**Supplied records**
□ □ □ □ □ □ □

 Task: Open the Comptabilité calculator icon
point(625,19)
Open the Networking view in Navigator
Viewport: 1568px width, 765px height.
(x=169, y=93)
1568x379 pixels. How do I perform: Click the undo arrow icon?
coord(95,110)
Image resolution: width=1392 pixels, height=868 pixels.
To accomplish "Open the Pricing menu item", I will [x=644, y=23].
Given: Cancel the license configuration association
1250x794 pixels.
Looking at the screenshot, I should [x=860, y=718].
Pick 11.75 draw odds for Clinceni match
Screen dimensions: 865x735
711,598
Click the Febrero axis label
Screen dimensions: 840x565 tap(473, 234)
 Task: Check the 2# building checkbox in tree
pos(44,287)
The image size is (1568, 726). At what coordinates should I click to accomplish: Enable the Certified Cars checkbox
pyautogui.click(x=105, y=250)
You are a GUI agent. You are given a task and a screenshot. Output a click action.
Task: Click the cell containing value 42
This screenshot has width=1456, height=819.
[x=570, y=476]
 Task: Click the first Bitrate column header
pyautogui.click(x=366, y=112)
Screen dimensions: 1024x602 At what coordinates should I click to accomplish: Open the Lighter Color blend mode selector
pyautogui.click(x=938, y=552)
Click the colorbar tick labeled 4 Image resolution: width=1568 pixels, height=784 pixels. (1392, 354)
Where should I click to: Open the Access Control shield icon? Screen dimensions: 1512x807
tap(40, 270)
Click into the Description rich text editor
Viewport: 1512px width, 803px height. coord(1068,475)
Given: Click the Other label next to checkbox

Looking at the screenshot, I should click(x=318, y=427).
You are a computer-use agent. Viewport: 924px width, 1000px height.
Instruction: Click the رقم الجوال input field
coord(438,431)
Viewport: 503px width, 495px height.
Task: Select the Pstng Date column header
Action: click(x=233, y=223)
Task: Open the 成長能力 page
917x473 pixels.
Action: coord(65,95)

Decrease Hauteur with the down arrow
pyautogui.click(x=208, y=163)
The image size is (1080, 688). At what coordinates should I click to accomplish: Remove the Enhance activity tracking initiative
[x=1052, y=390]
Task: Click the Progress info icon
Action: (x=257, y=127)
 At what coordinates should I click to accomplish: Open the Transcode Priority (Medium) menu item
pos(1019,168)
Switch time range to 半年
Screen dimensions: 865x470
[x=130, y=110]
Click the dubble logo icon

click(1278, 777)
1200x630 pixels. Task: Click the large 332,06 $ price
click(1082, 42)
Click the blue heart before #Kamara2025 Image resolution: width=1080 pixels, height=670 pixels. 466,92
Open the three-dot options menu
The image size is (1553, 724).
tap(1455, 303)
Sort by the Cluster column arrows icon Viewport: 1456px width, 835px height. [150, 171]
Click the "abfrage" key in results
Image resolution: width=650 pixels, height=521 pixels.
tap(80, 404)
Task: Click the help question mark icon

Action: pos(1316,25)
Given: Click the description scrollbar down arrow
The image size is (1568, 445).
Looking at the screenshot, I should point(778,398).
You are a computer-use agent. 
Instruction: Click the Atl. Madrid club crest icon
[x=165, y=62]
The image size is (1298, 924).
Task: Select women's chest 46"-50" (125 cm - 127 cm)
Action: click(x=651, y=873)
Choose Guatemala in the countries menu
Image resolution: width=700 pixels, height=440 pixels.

□ □ □ □ □ □ □

**Given request**
Could you copy out the full listing above, every line unchanged and in its original order?

**Answer for this exercise**
 Task: Open the Comptabilité calculator icon
point(625,19)
Open the Networking view in Navigator
Viewport: 1568px width, 765px height.
(x=169, y=93)
1568x379 pixels. How do I perform: Click the undo arrow icon?
coord(95,110)
Image resolution: width=1392 pixels, height=868 pixels.
To accomplish "Open the Pricing menu item", I will [x=644, y=23].
Given: Cancel the license configuration association
1250x794 pixels.
Looking at the screenshot, I should [x=860, y=718].
Pick 11.75 draw odds for Clinceni match
Screen dimensions: 865x735
711,598
Click the Febrero axis label
Screen dimensions: 840x565 tap(473, 234)
 Task: Check the 2# building checkbox in tree
pos(44,287)
The image size is (1568, 726). At what coordinates should I click to accomplish: Enable the Certified Cars checkbox
pyautogui.click(x=105, y=250)
You are a GUI agent. You are given a task and a screenshot. Output a click action.
Task: Click the cell containing value 42
This screenshot has width=1456, height=819.
[x=570, y=476]
 Task: Click the first Bitrate column header
pyautogui.click(x=366, y=112)
Screen dimensions: 1024x602 At what coordinates should I click to accomplish: Open the Lighter Color blend mode selector
pyautogui.click(x=938, y=552)
Click the colorbar tick labeled 4 Image resolution: width=1568 pixels, height=784 pixels. (1392, 354)
Where should I click to: Open the Access Control shield icon? Screen dimensions: 1512x807
tap(40, 270)
Click into the Description rich text editor
Viewport: 1512px width, 803px height. coord(1068,475)
Given: Click the Other label next to checkbox

Looking at the screenshot, I should click(x=318, y=427).
You are a computer-use agent. Viewport: 924px width, 1000px height.
Instruction: Click the رقم الجوال input field
coord(438,431)
Viewport: 503px width, 495px height.
Task: Select the Pstng Date column header
Action: click(x=233, y=223)
Task: Open the 成長能力 page
917x473 pixels.
Action: coord(65,95)

Decrease Hauteur with the down arrow
pyautogui.click(x=208, y=163)
The image size is (1080, 688). At what coordinates should I click to accomplish: Remove the Enhance activity tracking initiative
[x=1052, y=390]
Task: Click the Progress info icon
Action: (x=257, y=127)
 At what coordinates should I click to accomplish: Open the Transcode Priority (Medium) menu item
pos(1019,168)
Switch time range to 半年
Screen dimensions: 865x470
[x=130, y=110]
Click the dubble logo icon

click(1278, 777)
1200x630 pixels. Task: Click the large 332,06 $ price
click(1082, 42)
Click the blue heart before #Kamara2025 Image resolution: width=1080 pixels, height=670 pixels. 466,92
Open the three-dot options menu
The image size is (1553, 724).
tap(1455, 303)
Sort by the Cluster column arrows icon Viewport: 1456px width, 835px height. [150, 171]
Click the "abfrage" key in results
Image resolution: width=650 pixels, height=521 pixels.
tap(80, 404)
Task: Click the help question mark icon

Action: pos(1316,25)
Given: Click the description scrollbar down arrow
The image size is (1568, 445).
Looking at the screenshot, I should point(778,398).
You are a computer-use agent. 
Instruction: Click the Atl. Madrid club crest icon
[x=165, y=62]
The image size is (1298, 924).
Task: Select women's chest 46"-50" (125 cm - 127 cm)
Action: click(x=651, y=873)
Choose Guatemala in the countries menu
Image resolution: width=700 pixels, height=440 pixels.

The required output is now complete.